Yet opponents of educational choice reforms in Texas fiercely oppose ESAs because, I believe, they fear it threatens their lucrative monopoly on public school funding. Placing the perceived needs of institutions before the real needs of individual children is shameful. They also claim ESAs violate the U.S. and Texas Constitutions.

While the educational choice debate swirls around the state every two years, there is no doubt that the ESA program would be constitutional. For nearly a century, the U.S. Supreme Court has recognized that parents possess a constitutionally protected, fundamental right to direct their children’s education. This includes the right to choose private educational options instead of public schools.

More recently, the Supreme Court has held that educational choice programs are constitutional.
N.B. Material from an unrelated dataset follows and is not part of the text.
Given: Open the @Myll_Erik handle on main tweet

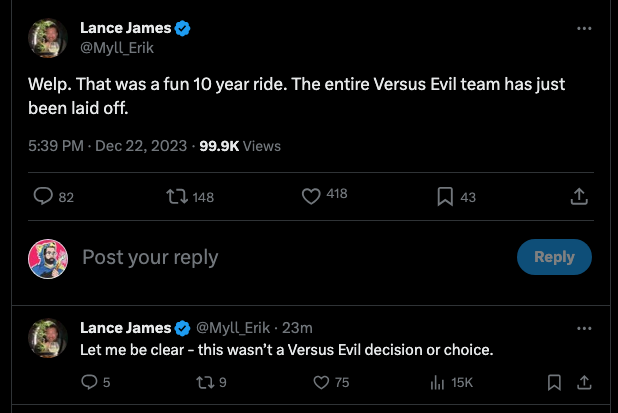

In its 2002 decision, Zelman v. Simmons-Harris, the high court ruled in favor of a group of Cleveland parents who used publicly funded scholarships to send their children to private schools.
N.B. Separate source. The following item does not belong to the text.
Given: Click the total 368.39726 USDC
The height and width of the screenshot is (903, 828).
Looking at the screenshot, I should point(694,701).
The parents were represented by the Institute for Justice, a public interest law firm. In Zelman, a majority of the Supreme Court rejected the argument that Ohio’s educational choice program ran afoul of the establishment clause of the First Amendment, which famously prevents the government from enacting laws “respecting an establishment of religion.”

The court reasoned that, as long as educational choice programs are religiously neutral (i.e. allow both religious and secular options) and ensure that any students who attend religious schools do so based upon the independent decisions of their parents, they pass federal constitutional muster. In the wake of this important precedent, educational choice programs spread across the country and are now available in around 30 states and the District of Columbia.

In fact, five states — Arizona, Florida, Mississippi, Nevada and Tennessee — already have ESA programs on the books. The ESA programs in Arizona and Nevada also faced constitutional challenges, but after the Institute for Justice became involved, those challenges were rebuked in court.

Texas could soon become the next state to promote choice in education. Like the program upheld in Zelman, the proposed ESA in HB 21 would not provide any incentives that would skew parents’ choice toward or away from religious schools.

Moreover, the proposed ESA program would also comport with the Texas Constitution. The funds in the ESAs are not given to private schools, but instead are placed in accounts controlled by parents. Because parents — not the state — are in the driver’s seat, ESAs are consistent with the Texas Constitution.

The ESA program will give students with special needs access to educational options that their families might not otherwise be able to afford. As HB 21 moves toward a final vote, the Texas Legislature should approve, not attack, education savings accounts. Parents of children with special needs deserve to have every possible option to help their children succeed.